If you know something about a case that a court has suppressed, when can you safely tell another person about it? According the the Supreme Court, it all depends.
There's a certain vicarious thrill at seeing your ultimate boss' name on a Supreme Court decision - it's like being in court yourself, but without any of the hassle or expense. So the case of ASG v Hayne (the latter being the Vice Chancellor here at Otago) was always on my radar, irrespective of any legal issues it raised.
As it happens, however, the decision is of real importance to everyone who likes to have a good gossip about legal matters. It purports to set out exactly what constitutes (and does not constitute) a breach of a judicial suppression order. That's a matter that is of real interest to the public at large - we should be able to know what we can (and cannot) say about matters that are or have been before the courts, and who we can (and cannot) say it to. The problem is, the Supreme Court's decision addresses this issue in a way that leaves me (and, I suspect, the Court itself) somewhat confused.
The background facts to the case are fairly straightforward (although the issues raised, as we'll see, become very complex). A Campus Watch employee - Campus Watch being Otago University's internal squad of shit-kickers-and-name-takers, who rule over the student body with a fearsome mix of affable care and genial tolerance - was arrested and charged with domestic violence offences. He subsequently was discharged without conviction, in part because the judge was concerned about the consequence of any conviction for his ongoing employment with Campus Watch. The judge also suppressed publication of the employee's name and details of his offending under s.200 of the Criminal Proceedure Act 2011.
However, watching events unfold from the public section of the Court was the University's Deputy Proctor, who manages the Campus Watch service. After consulting the University's lawyer about what he had witnessed, he reported the employee's behaviour to the University's HR team, which resulted in a temporary suspension and final written warning for the employee.
The employee then challenged the University's disciplinary action, alleging that as his name and details of the offending had been suppressed by the Court, the Deputy Proctor should not have been able to report that information to the University's HR team. And without knowing what the Deputy Proctor had heard, there would be no grounds for any disciplinary action against him.
In the end, the Supreme Court rejected the employee's argument.
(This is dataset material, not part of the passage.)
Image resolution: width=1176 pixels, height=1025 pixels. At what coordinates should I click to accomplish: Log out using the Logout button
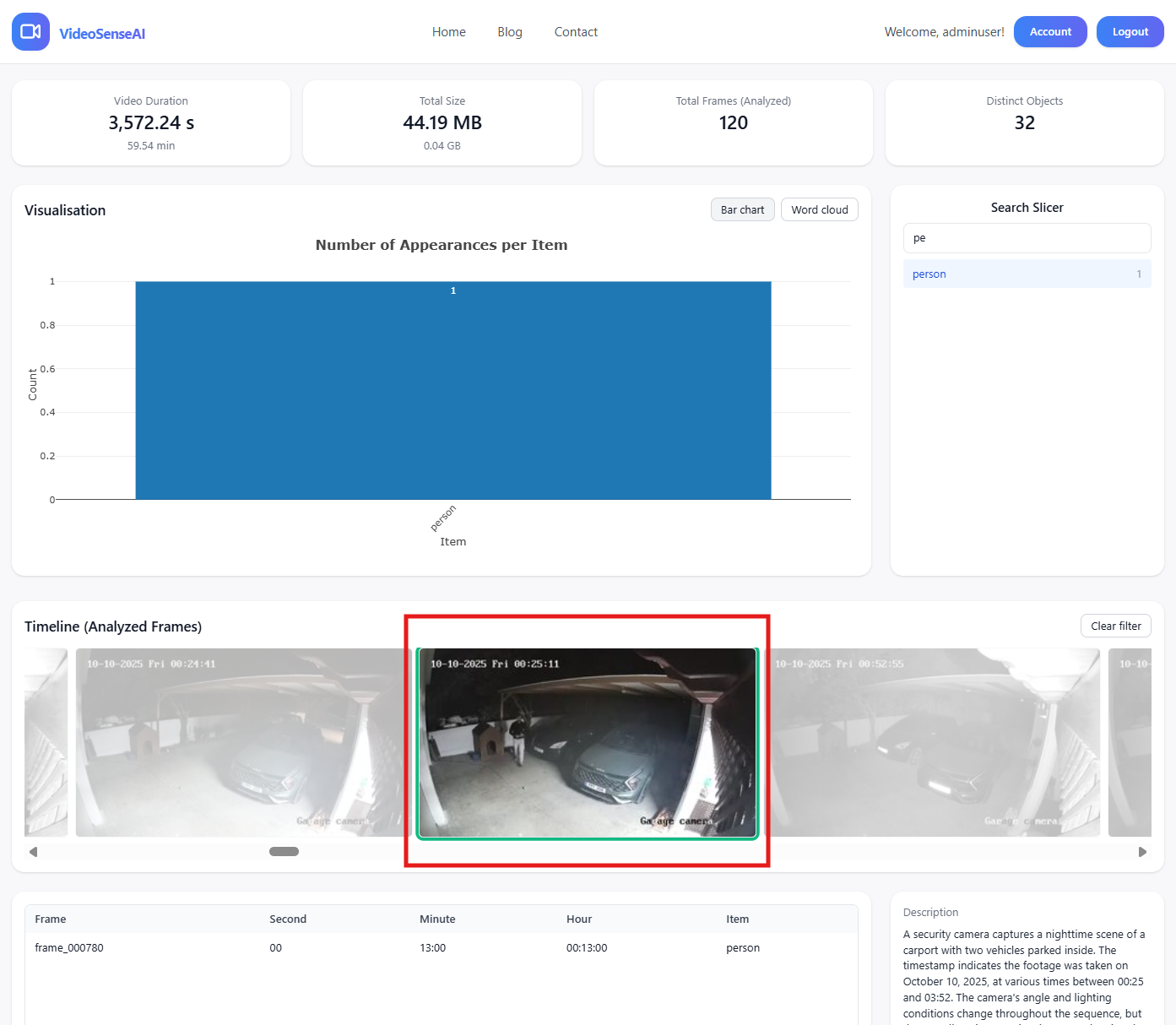[x=1129, y=32]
It found that given the employee's responsibility for helping to protect students, the Deputy Proctor had a genuine reason to inform about the violent behaviour that then justified his doing so ... and in any case, the original judge should never have suppressed the employee's name and offending in the first place ... and so the employment sanctions were lawfully imposed. Which rather settles that little storm in a teacup.
But as with anything that makes it as far as the Supreme Court, the case is less about the fate of the individual parties and more about what broader legal principles emerge from it. In particular, what does the Court have to say about what constitutes a "publication" of material that a court has ordered suppressed? For publishing something that has been suppressed by a Court can have serious consequences: if you do so "knowingly or recklessly", you can go to jail for up to six months; if you do so accidentally or inadvertently, you can be fined up to $25,000.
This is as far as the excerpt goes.